Tyneridge was not a town I particularly cared for, but it wasn’t on my lands so wasn’t my problem. I’d spent the day before dealing with tenant issues, none complex but all the more annoying as it meant one party was merely being stubborn, so had gone to York for the day to rest in the bookshops. Tyneridge was on the way back, and while the inn was not a place I would ever consider sleeping, the pub had surprisingly good food considering the state of the rest of the place. I’d left my horse to be cared for at the stable and was taking the short-cut to the inn through one of the grim alleys the town seemed to be entirely made-up of. This one was apparently the haunt of those plying less-than-honest trades. I could hear grunts of a man thrusting rudely into someone. I tried to avert my eyes as I passed but made the mistake of doing so by looking down. That put the man kneeling on the filthy cobbles in my line of sight.

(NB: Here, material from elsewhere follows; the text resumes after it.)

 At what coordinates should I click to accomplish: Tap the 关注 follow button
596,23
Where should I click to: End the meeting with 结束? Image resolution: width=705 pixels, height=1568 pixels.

He had the look of a clerk fallen on hard times, very hard times by the state of him, but not the hard look of someone accustom to working on his knees. He seemed to be bearing up, his eyes darting every time he heard a sound like someone afraid of detection rather than used to the inevitability of it. I risked a glance at his client and recognized the tanner. I hadn’t known he would be interested in men. He certainly seemed the sort to want one of the more obvious women who haunted the back of the inn. He was using the man roughly, pulling on his hair and pounding into his mouth without regard for him, although he was the sort to think that, as he was paying, that was his due. I averted my eyes again and kept walking. As I passed them, I heard the tanner mutter, “That’s right, your lordship, take it all down that throat. You like being stuffed in that fine mouth with a good honest cock, eh?” So that was it. The fellow on his knees must have had an accent that could be mistaken for the upper classes. And after I’d ruled against him the day before-really, who in their right mind thinks you can keep a fellow’s horse because it wandered onto your property-he probably wanted to punish someone. I felt sorry for the poor wretch he was using. Although I probably shouldn’t. I’d probably guessed wrong about his state. No doubt it was an act as well, a way of plying his trade for the most money. There were plenty of men who had no interest in other men normally but would love the chance to shove a cock down a noble throat and rub a well-born face in the sweat of their groin. He was most likely capitalizing on that and the marginal safety of a client who was even more scared of detection than he was.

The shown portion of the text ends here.